Nathalie Mons, maître de conférences à l’université Paris-Est Marne-la-Vallée, a souligné hier dans l’émission Rue des écoles le « rétropédalage » des propositions sur l’éducation des politiques, et la difficulté de ces derniers à « déconstruire des mythes éducatifs ».

Citant le cas du collège unique, elle pointe du doigt la proposition de réforme de l’UMP préconisant de créer des filières dès la 4e. Selon la maître de conférences, cette mesure « très vintage » propose de « nous ramener dans les années 1990 », quand le palier d’orientation précédant la 5e existait encore.
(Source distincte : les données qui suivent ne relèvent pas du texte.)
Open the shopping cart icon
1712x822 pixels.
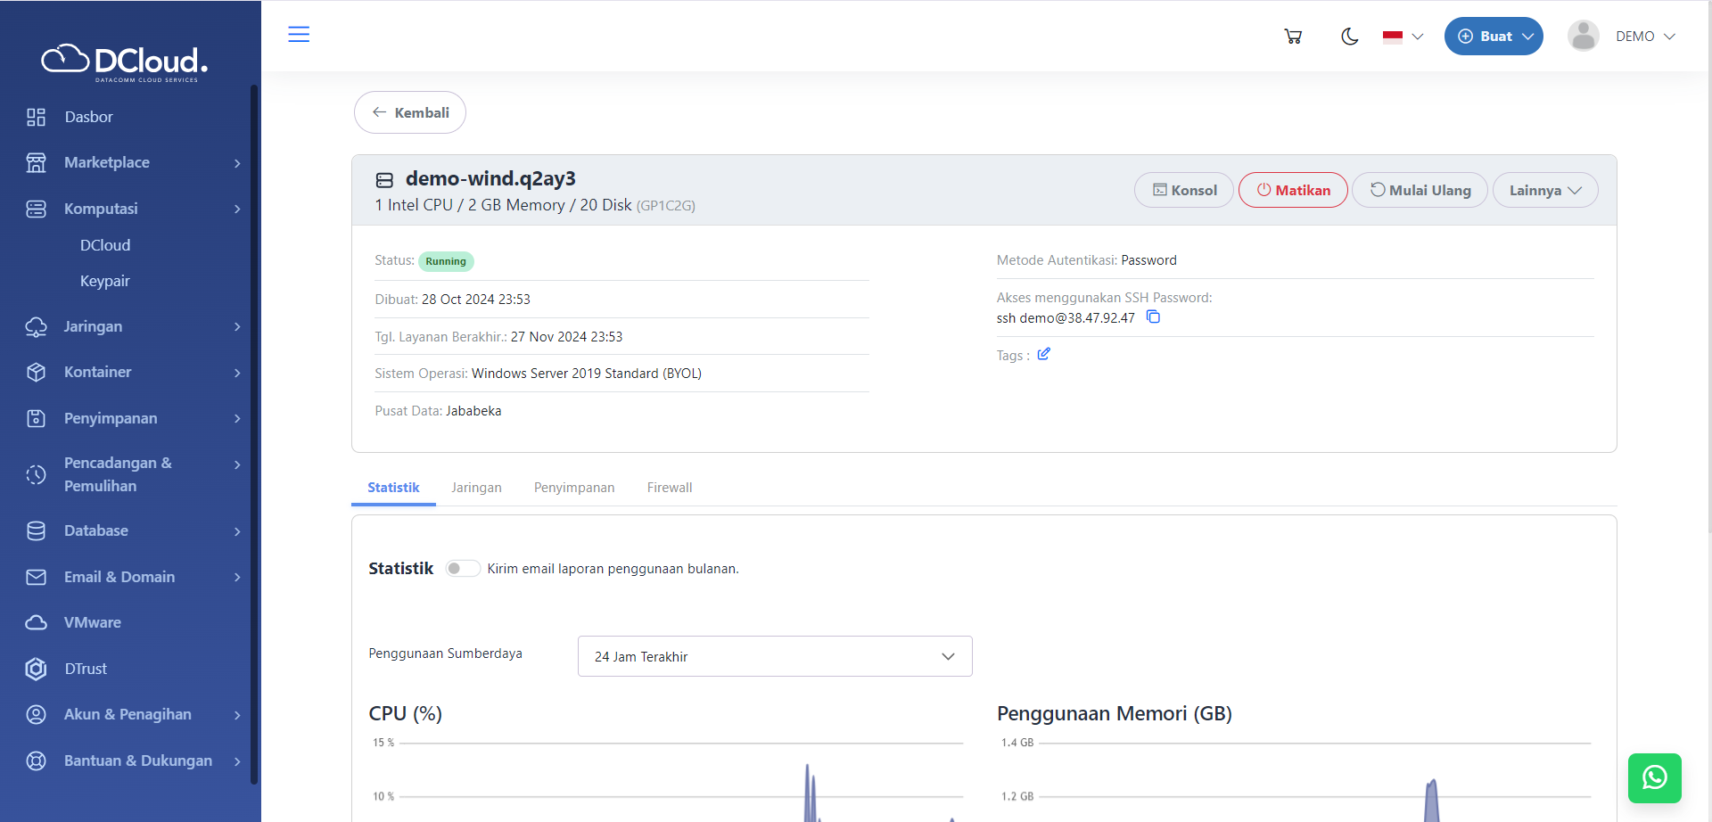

En outre, elle ferait « fi de tous les résultats de la recherche qui montrent que moins les filières sont précoces, meilleurs sont les résultats scolaires ».

Selon Nathalie Mons, le PS retombe aussi dans « l’incontournable proposition vintage » avec l’instauration du suivi individualisé exclusivement pour les élèves en difficulté. Mais « la recherche a déjà montré que, stigmatisant les élèves, le plus souvent sortis de la classe, ces dispositifs se révèlent peu efficaces » déplore-t-elle.

La maître de conférence appelle donc les hommes politiques, « qui [demandent] régulièrement aux enseignants de faire preuve d’innovation », à davantage de créativité.